A similar signal-transduction pathway seems to be at work in mammals (Fig. 1b). Zullo et al. find that, in humans, the expression and levels of REST in cell nuclei correlate with those of the DAF-16 counterpart FOXO1. Moreover, both REST and FOXO1 are found in neurons in the human prefrontal cortex. The authors showed that repressing neural excitation in mouse cortical neurons grown in culture increases the expression and nuclear levels of FOXO1. And the age-dependent rise in nuclear FOXO1 in mice requires REST. The parallels between nematodes and mammals suggest that the REST–FOXO1 (or the SPR-3/4–DAF-16) axis is a key part of the mechanisms by which nervous system function influences ageing. Moreover, a reduction in overall neural excitation is a major contributor to the lifespan extension caused by low insulin/IGF1 signalling.
These findings shine new light on previous work. For example, certain anticonvulsant drugs have been found to promote longevity in C. elegans16 — again implicating overall neural activity in regulating lifespan. However, these compounds act in complex ways, and their anti-ageing effects might not be entirely reliant on the nervous system. Moreover, unlike REST-mediated quenching of neural excitation, some anticonvulsants function independently of DAF-16, and further extend the lifespan of animals with DAF-2 mutations.
Another line of work, again in C. elegans, has offered a link between longevity and the inhibition of signalling by the neurotransmitter molecule serotonin, which is involved in the organismal response to nutrients17. That research showed that antidepressants that block serotonin receptors extend lifespan, probably by simulating dietary restriction (known to promote longevity universally). Given that dietary restriction is associated with low insulin/IGF1 signalling, which limits overall neural excitation through REST, could REST (or SPR-3/4) also contribute to lifespan extension under nutritional stress? Zullo and colleagues consider this unlikely, because inhibiting neural excitation in C. elegans late in adulthood — even after the worms have stopped feeding — still extends lifespan. But some role for this molecular axis is possible, given that cessation of food intake is not always equivalent to a state of perceived calorie restriction.
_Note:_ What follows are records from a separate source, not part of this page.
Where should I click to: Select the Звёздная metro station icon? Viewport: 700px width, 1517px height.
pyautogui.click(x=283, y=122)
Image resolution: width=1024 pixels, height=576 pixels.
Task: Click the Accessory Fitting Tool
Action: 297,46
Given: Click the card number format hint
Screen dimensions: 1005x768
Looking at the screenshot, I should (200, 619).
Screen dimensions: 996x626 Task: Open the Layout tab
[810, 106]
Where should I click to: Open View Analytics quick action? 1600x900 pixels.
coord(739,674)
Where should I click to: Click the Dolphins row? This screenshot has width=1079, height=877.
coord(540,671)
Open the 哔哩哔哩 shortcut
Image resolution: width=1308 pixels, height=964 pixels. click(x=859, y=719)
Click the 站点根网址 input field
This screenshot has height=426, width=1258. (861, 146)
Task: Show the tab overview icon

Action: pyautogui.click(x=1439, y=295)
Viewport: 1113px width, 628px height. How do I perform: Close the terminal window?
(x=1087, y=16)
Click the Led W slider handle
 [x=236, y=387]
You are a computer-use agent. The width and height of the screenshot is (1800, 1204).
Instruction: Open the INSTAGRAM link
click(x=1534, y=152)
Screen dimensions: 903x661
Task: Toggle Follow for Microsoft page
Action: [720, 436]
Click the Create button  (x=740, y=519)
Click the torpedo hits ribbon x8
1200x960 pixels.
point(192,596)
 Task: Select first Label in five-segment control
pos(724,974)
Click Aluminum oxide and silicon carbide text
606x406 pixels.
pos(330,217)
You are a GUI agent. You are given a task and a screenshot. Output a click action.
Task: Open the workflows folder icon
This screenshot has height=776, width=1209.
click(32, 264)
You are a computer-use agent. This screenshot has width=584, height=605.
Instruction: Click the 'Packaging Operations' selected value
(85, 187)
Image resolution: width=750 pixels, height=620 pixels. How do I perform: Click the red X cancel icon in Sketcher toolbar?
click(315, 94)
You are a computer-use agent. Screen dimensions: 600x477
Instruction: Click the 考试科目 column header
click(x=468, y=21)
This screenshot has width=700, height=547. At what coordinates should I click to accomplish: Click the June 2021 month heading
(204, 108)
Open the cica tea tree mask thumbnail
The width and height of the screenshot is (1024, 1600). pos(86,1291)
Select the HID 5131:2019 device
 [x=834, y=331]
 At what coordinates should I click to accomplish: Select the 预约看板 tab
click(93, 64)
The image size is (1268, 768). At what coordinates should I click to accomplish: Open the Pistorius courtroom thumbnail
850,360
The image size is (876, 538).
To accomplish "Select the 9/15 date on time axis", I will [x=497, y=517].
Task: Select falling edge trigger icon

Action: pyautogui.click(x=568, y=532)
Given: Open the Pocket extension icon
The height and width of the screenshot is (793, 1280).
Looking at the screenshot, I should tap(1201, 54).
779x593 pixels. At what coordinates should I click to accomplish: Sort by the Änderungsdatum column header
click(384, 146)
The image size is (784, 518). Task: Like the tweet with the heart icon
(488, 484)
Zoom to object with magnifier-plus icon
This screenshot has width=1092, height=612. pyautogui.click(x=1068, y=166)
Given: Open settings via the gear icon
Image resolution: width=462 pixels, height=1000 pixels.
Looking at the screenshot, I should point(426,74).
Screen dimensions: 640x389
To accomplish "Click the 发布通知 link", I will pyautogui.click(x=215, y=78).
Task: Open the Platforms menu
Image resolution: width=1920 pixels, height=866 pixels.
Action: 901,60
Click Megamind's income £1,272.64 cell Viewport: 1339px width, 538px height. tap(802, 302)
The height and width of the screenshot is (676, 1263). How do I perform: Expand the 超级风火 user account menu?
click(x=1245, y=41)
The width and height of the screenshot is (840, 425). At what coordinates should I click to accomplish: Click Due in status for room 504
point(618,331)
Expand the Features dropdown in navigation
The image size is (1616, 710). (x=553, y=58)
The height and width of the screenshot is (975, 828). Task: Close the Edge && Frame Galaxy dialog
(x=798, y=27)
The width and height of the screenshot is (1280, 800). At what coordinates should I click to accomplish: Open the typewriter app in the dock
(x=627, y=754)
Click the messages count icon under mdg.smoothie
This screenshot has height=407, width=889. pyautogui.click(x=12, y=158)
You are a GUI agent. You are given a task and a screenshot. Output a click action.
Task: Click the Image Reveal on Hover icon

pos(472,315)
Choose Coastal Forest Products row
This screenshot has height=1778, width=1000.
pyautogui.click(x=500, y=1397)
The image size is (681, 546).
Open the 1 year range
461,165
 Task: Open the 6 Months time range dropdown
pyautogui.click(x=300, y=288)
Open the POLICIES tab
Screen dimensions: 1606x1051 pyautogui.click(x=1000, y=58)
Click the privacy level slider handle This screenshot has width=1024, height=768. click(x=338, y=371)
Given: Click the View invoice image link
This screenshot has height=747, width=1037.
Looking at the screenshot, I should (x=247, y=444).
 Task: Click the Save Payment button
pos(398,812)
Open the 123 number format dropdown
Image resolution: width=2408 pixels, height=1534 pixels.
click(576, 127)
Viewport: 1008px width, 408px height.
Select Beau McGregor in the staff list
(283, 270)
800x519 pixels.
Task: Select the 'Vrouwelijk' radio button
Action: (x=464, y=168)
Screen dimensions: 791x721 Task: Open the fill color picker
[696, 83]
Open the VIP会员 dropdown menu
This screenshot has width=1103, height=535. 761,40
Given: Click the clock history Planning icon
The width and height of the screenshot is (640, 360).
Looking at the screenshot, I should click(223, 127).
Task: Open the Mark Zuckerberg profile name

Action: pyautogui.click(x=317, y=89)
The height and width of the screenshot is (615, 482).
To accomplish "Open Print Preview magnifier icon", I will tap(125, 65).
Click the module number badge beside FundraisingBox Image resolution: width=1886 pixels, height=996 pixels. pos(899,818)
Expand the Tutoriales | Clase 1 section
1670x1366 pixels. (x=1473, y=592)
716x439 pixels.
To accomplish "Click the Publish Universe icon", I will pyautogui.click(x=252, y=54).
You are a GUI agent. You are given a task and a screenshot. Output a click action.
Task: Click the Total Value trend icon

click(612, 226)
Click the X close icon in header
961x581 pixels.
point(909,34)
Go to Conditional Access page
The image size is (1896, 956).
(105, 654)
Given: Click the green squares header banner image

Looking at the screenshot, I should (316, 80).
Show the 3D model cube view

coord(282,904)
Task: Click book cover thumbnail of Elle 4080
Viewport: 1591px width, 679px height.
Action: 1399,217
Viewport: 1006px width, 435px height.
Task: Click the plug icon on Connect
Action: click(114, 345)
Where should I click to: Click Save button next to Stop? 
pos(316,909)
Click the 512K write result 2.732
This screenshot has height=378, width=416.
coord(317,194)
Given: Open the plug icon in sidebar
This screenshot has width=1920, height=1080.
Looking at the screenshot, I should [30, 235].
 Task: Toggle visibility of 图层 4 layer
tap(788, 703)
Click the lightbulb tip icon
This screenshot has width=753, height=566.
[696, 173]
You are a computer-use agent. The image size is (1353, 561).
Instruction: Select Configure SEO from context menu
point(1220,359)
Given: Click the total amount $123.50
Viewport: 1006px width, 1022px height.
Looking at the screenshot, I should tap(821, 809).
As well as offering insight into the link between overall neural excitation and ageing, Zullo and colleagues’ findings provide a previously unappreciated conduit for integrating neural activity and metabolism, through the insulin/IGF1 pathway. This integration could fine-tune an organism’s physiology and orchestrate appropriate behavioural adaptations towards optimizing fitness and enhancing survival. What is more, by buffering changes in overall neural excitation and maintaining a proper balance in neuronal-network activity, REST might also prevent age-related neurological disorders to boost longevity in humans. Indeed, accumulating evidence couples neural overexcitation to Alzheimer’s disease18–20. So REST and other molecules that control neural excitability are possible targets for interventions aimed at battling the decline and maladies of old age.